Conceptualization: KM. Data curation: KM, FK. Formal analysis: KM. Funding acquisition: KM. Investigation: KM, FK, KS. Methodology: KM, FK, KS. Resources: KS, HT. Supervision: KS, HT. Visualization: KM. Writing—original draft: KM. Writing—review & editing: FK, KS, HT. Approval of final manuscript: all authors.

Conflicts of Interest

The authors declare that they have no potential conflicts of interest.

Funding Statement

This work was supported by JSPS KAKENHI Grant Number 19K16729 (KM).

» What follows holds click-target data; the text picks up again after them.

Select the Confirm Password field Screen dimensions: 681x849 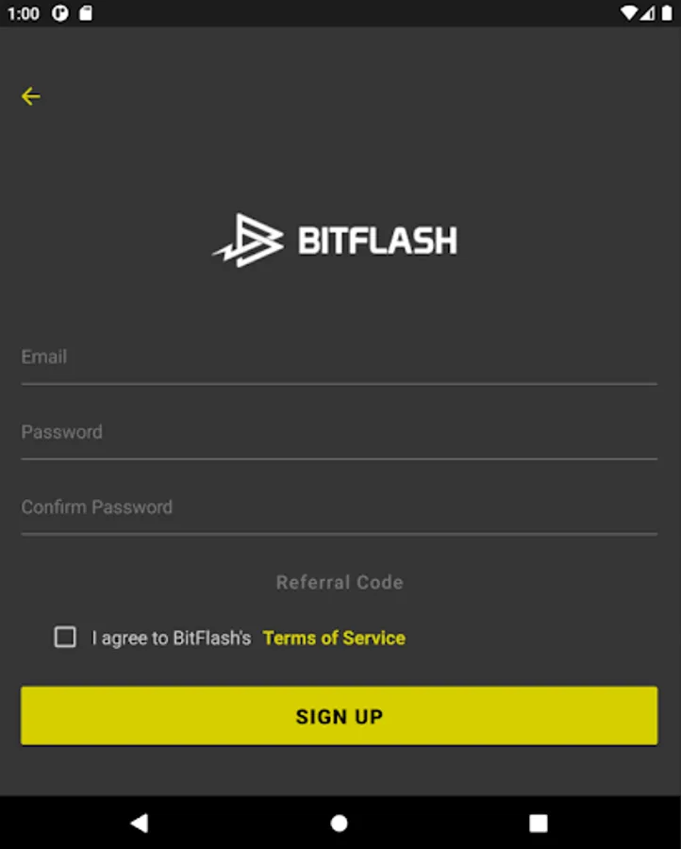(x=339, y=508)
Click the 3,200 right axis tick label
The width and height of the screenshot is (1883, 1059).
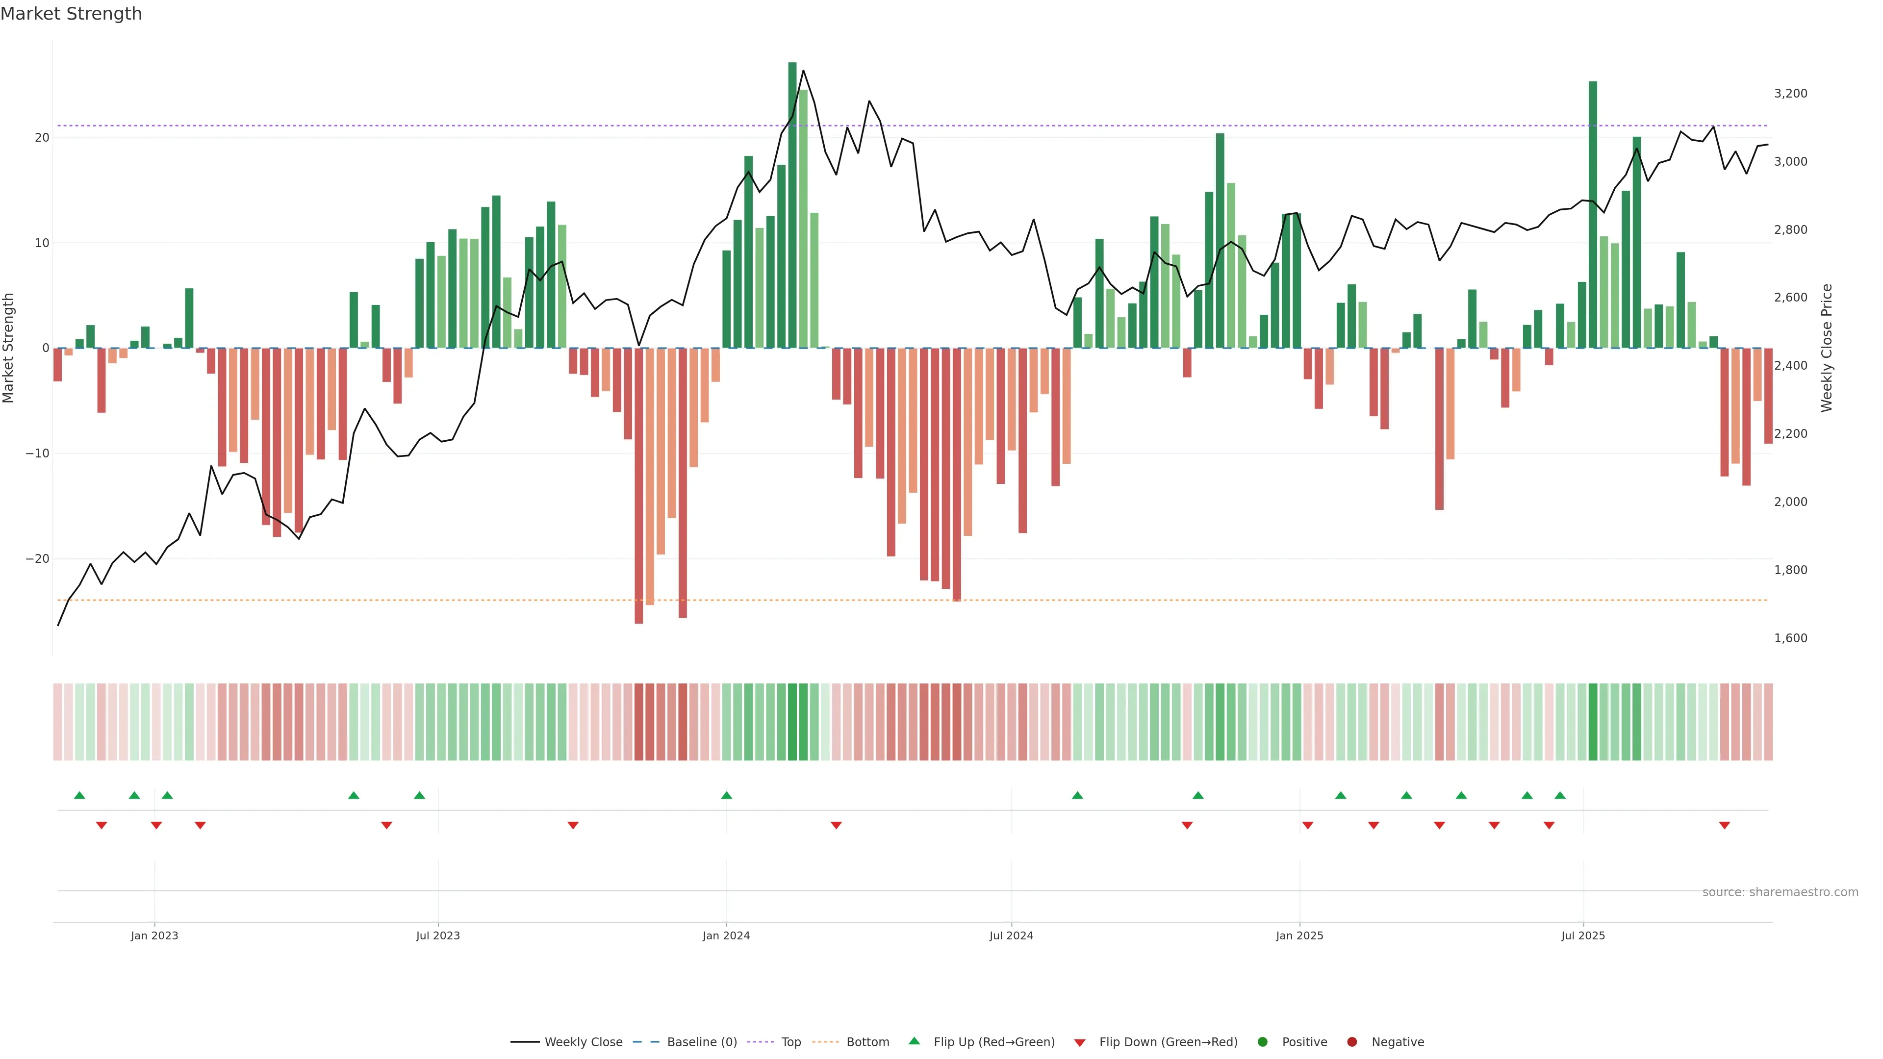(1790, 94)
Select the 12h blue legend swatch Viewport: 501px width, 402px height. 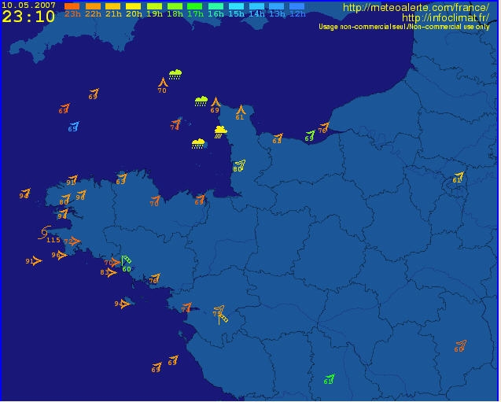297,6
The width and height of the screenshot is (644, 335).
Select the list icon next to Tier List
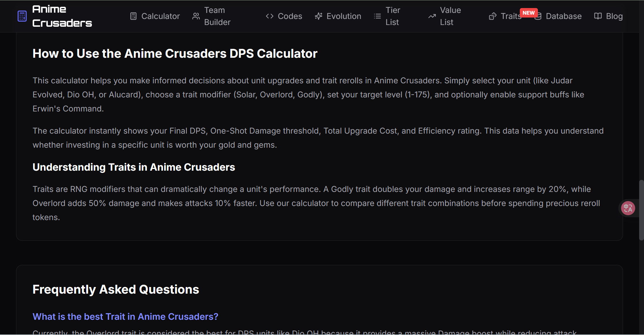[377, 16]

The authors deeply appreciate Drs. Shojiro Morinaga and Koichi Oshima for their advice regarding the pathological diagnosis of the present case.
Fig. 1
The cut surface of the resected specimen shows a white-yellow, solid mass measuring 5.0 cm in the right testicular parenchyma.
Fig. 2
(A) The scan image showing a central multinodular component (arrows) and peripheral diffuse infiltrative component (arrowheads). (B) The multinodular component comprises large polygonal cells with clear cytoplasm and prominent nucleoli intermingled with variously sized lymphocytes. (C) The peripheral component showing diffuse, dense infiltration of small lymphoid cells involving the entire tunica albuginea. Lymphoid cells with hyperchromatic and monotonous nuclei are noted (inset). (D) The large polygonal cells are diffusely positive for octamer-binding transcription factor 4 (Oct-4) (left), and scattered Oct-4–positive cells are detected in the seminiferous tubules (right). (E, F) Small, monotonous lymphoid cells are diffusely immunoreactive for CD20 (E, left), CD5 (F, left), and CD23 (F, right) and negative for CD3 (E, right).
Fig. 3
(A) Meshwork of CD21+ follicular dendritic cells is retained in the lymphoid stroma of the seminoma; it is absent in the chronic lymphocytic leukemia (CLL). (B) The Ki-67 labeling indices in the lymphoid stroma of the seminoma and CLL were approximately 30% and < 5%, respectively.